There are many memories which are prone to be forgotten easily, but some remain as deep memories that never go away. I can still remember, with so much clarity, how I was beaten almost to death in Biratnagar, the second biggest city of Nepal that simply makes my nerves rack. It was my first time there after I took my School Leaving certificate (SLC) exam I was there to spend my summer time with my cousins during the break. My cousins planned to go to Jogbani, the border town of India, shopping for goods at a cheaper price. I had only heard of the town before, but never been there, the place where many people go to shop, the place where druggists and addicts buy different narcotic drugs and cross the border through a different route that the cops hardly guard, the town where sex workers are waving their hands in the red light area, the town where the train keeps honking its horn every now and then, the town where people sell their items on the street, the town where people are doing illegal deeds that the cops are oblivious of, the town where goons can beat and kill you. I was enamored by the idea whether or not I should join my cousins to go to Jogbani. I had the mixed feelings of the excitement of joining them and the fear of a new border town that I had never been to before. Finally, I joined them. My cousins were locals of Biratnagar and Jogbani was 6 miles away from there. Finally, I went with them. I was young, a teenager, and I thought acting tough would make me look smarter and I could scare people away.
In retrospect, I still remember how badly I got beaten when I acted smart in front of the bus staff on the way back from Jogbani. They asked me for the bus fair and I found I did not have enough money to pay them. They continued asking for it, and I started acting tough.
“Don’t you know who I am,” I said. I had my cousins with me who bolstered my confidence and courage.

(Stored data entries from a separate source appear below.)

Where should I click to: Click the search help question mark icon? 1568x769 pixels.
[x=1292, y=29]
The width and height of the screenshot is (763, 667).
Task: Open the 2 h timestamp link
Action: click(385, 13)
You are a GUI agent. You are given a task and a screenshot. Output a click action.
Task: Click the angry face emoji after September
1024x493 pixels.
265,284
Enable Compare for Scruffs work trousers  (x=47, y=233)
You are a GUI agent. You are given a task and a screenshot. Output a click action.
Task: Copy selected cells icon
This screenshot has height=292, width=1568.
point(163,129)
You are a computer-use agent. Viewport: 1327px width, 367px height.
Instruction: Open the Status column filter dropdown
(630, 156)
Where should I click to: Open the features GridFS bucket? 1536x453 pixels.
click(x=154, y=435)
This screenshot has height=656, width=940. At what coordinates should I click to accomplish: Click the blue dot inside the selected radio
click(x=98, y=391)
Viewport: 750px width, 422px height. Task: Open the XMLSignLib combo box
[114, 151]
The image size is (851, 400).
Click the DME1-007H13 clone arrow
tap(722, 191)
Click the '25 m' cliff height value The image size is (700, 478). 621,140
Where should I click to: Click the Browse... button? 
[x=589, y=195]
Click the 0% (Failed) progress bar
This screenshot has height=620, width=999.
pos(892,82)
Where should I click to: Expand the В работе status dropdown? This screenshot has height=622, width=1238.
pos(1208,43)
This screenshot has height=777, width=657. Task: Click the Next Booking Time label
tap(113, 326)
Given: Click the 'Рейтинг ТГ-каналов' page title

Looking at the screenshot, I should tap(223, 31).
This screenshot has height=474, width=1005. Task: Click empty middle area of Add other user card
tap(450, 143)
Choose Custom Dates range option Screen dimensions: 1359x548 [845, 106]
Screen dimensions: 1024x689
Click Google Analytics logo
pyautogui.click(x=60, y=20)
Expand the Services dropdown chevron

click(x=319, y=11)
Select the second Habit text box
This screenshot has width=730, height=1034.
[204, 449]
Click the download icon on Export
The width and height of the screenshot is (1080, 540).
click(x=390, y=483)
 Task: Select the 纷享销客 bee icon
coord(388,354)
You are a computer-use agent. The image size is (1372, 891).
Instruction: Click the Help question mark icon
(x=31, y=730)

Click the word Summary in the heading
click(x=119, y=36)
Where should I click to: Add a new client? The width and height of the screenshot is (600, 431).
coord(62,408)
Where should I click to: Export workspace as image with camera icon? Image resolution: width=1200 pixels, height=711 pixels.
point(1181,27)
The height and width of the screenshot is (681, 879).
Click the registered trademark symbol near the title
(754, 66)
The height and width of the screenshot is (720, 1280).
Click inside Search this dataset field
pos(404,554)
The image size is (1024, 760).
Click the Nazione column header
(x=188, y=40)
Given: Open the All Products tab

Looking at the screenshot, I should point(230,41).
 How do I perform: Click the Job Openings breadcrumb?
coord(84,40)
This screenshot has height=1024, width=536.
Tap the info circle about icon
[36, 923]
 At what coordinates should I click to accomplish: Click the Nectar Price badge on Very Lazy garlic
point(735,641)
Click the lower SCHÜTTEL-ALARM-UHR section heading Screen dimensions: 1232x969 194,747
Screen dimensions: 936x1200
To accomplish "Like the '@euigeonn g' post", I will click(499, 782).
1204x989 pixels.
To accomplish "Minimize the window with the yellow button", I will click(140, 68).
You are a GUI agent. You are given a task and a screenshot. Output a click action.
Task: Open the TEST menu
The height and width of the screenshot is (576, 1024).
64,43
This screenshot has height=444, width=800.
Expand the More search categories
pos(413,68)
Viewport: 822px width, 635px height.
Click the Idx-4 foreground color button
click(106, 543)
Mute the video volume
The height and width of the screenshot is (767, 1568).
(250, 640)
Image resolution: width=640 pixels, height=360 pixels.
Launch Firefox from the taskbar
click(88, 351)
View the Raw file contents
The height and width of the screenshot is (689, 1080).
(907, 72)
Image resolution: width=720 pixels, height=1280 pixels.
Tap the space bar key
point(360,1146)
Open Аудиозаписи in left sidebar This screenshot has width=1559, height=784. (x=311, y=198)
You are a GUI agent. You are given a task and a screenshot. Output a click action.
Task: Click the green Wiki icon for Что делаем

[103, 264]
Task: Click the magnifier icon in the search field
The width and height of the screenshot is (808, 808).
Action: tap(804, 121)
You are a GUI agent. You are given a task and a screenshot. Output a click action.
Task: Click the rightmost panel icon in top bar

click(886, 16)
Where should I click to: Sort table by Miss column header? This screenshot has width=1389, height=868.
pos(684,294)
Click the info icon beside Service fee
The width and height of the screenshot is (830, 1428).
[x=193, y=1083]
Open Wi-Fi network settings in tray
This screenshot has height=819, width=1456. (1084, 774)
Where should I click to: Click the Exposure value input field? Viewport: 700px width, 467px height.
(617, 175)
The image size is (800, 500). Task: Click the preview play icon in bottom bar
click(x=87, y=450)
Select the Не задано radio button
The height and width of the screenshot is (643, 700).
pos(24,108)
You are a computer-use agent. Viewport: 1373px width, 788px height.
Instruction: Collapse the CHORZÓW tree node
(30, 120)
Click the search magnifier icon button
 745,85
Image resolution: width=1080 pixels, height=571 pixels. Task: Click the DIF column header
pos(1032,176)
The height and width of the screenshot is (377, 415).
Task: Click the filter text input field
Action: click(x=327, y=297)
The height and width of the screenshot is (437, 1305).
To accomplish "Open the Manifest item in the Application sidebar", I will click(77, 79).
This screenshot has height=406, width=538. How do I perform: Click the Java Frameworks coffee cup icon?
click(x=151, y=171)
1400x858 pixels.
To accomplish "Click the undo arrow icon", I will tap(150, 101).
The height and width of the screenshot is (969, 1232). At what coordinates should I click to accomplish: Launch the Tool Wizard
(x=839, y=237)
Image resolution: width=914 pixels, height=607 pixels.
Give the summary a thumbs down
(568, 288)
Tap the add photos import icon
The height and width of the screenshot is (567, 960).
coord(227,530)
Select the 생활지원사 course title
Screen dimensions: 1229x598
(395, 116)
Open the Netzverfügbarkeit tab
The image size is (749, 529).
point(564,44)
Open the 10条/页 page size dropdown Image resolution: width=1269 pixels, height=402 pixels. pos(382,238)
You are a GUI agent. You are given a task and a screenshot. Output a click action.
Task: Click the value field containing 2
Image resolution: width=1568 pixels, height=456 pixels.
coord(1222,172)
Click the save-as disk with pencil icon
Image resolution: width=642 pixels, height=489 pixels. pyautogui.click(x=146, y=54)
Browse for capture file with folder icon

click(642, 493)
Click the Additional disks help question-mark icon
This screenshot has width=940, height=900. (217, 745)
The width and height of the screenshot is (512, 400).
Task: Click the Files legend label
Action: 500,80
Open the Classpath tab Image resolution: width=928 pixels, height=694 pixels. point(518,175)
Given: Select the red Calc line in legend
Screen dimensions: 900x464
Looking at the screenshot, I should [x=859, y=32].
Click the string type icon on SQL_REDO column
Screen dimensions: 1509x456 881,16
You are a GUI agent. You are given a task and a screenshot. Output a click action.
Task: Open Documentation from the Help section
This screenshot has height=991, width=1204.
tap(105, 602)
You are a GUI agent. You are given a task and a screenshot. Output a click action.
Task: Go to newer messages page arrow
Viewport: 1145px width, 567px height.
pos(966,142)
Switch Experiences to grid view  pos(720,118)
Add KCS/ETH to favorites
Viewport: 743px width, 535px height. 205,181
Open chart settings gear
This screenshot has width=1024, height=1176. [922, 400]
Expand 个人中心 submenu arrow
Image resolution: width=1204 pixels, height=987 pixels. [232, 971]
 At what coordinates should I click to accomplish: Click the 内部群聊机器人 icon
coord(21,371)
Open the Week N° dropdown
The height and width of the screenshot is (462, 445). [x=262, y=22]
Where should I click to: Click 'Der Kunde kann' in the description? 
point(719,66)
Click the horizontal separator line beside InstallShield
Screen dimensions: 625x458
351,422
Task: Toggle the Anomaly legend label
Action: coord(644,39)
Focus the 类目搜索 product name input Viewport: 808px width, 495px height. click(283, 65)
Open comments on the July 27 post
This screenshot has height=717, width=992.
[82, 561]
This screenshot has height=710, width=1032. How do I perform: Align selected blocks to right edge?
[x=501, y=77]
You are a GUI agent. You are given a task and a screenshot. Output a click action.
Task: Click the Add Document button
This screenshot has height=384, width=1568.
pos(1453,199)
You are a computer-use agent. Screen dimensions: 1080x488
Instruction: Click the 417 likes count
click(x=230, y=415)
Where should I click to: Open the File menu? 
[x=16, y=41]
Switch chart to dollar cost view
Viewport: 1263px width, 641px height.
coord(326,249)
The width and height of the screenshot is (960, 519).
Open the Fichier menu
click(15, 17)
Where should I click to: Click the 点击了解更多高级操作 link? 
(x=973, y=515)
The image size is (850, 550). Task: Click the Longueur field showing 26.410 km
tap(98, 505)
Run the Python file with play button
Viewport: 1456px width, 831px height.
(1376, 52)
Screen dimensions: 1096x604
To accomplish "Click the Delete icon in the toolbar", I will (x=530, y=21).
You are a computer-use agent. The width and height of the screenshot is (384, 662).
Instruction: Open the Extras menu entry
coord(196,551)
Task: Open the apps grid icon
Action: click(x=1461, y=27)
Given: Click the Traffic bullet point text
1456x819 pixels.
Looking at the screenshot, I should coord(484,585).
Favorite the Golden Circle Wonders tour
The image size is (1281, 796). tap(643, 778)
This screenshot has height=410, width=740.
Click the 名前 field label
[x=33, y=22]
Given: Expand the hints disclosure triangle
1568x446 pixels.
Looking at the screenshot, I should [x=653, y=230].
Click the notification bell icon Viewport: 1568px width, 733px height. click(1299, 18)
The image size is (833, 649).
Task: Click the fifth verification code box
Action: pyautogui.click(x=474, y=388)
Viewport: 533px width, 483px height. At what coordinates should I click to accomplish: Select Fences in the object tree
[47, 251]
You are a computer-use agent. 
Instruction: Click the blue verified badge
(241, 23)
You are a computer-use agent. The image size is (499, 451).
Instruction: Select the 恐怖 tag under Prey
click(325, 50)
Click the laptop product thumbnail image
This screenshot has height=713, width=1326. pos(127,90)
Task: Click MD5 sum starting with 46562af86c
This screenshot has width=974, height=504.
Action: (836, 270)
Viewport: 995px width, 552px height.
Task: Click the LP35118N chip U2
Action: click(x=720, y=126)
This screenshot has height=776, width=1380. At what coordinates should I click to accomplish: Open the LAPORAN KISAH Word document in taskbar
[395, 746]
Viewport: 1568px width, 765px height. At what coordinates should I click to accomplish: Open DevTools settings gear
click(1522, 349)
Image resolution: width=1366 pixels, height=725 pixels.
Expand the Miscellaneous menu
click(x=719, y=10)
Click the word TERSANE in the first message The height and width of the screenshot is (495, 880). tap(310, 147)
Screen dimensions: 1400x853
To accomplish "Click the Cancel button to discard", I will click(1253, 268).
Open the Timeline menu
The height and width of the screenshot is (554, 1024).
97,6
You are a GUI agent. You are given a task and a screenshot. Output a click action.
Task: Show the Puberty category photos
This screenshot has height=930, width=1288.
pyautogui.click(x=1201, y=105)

“Who the hell are you?” they said. Finally, I swore on them and they shut their mouths up. I felt so powerful. When the bus’s last station came and it halted to a complete stop, all passengers got off, we also got off from the bus only to discover someone from behind hit me so hard on my head that the whole town whirled around my head. My cousins started banging and kicking them, but their staff multiplied in numbers, and a few of them came with heavy iron rods, which they used to unscrew the bus’ wheels, to slam upon me, to break my head, to crush my back, to play tough and perhaps kill me right there. My cousins ran away and I was the one somebody was holding me from the back so the other person could rain that iron rod upon me. Squirming for God’s sake, I escaped their grasp and ran away to catch the moving bus. I made it and saved my life. Yes, I nearly died. (To be continued in my memoir…)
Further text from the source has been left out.